EXHIBITION: Beaver Tales: Canadian Art and Design (September 16-December 6)

This show sounds like a must-see for anyone interested in themes of Canuckdom in national craft and design.


Artists, Designers and Craft Makers Encounter

the Legends of Canadian Flora and Fauna:

The Beaver, Maple Leaf, Trillium, Evergreen Tree, Moose and Canada Goose

Tuesday September 16 to Saturday December 6 2008
Toronto Art Centre
15 King’s College Circle

Lecture by curators: The Legends of Canadian Flora and Fauna
Tuesday September 16, 4.30 pm
Click here for flyer

Organized by the University of Toronto Art Centre, Beaver Tales: Canadian Art and Design showcases both emerging and established designers and craft makers, alongside seminal artists who spearheaded the tradition of interpreting and celebrating Canadian countryside and wildlife in their artwork.

Guest curators Rachel Gotlieb and Martha Kelleher selected just over 100 pieces, to illustrate how artists, designers and craft makers, working over the last two centuries, have managed to transcend the pitfalls of kitsch and cliché, while creating universal works drawn from and inspired by motifs of Canadian identity.

The objects they bring together demonstrate the extraordinary ways in which, nature-based signifiers of Canadianness have managed to endure – and despite the enormously diverse ethnic heritage of our by now overwhelmingly urban society.

Politics, commerce and culture are the driving forces behind why both artists and designers employ Canadian symbols.
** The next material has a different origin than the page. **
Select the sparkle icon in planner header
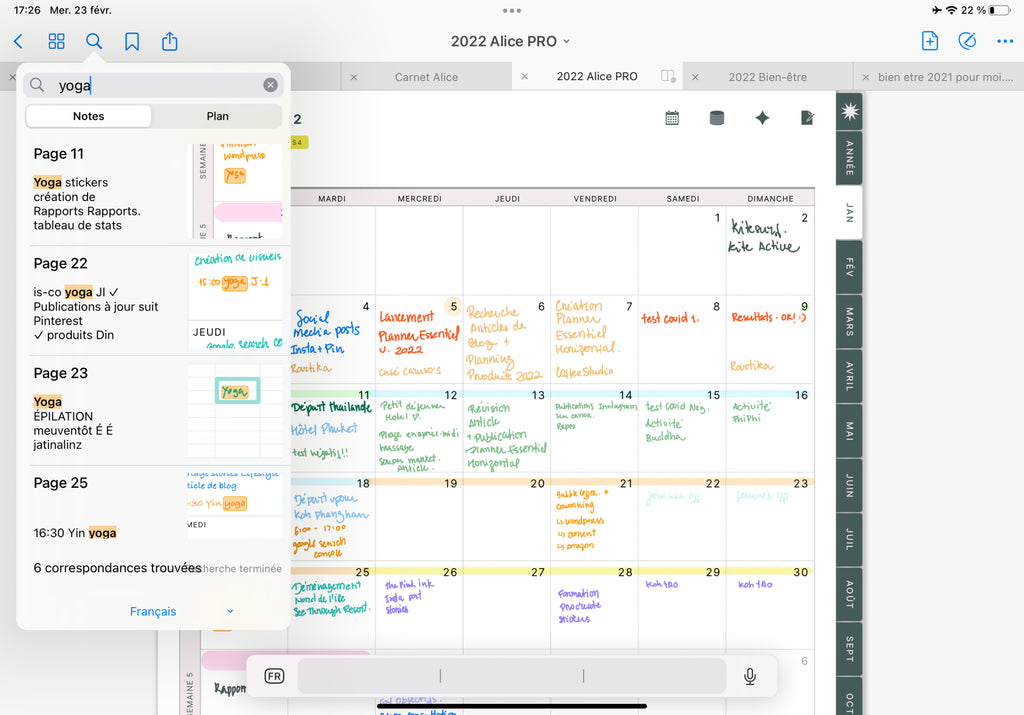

Our understanding of these driving forces is deepened by Gotlieb and Kelleher who ask amongst other questions: How did the beaver or the trillium come to be mythologized as regionalist or national imagery, is globalization and an heightened awareness of environmental issues fueling the contemporary practioners’ interest in exploring local imagery?

Co-curator, Rachel Gotlieb suggests, “We are now witnessing the blossoming of a Canadian Cabin Style. So many contemporary designers and artisans reject ‘cookie-cutter’ aesthetics in favour of local materials and indigenous motifs. In contrast with their predecessors, however, current makers infuse this traditional iconography with whimsy and innovation.

By bringing together works from art, design and craft, often regarded by scholars and curators as distinct and separate disciplines, the curators also address this low art/high art bias by revealing that Canadian symbolic flora and fauna are vital sources of inspiration and discourse across the craft, art and design communities.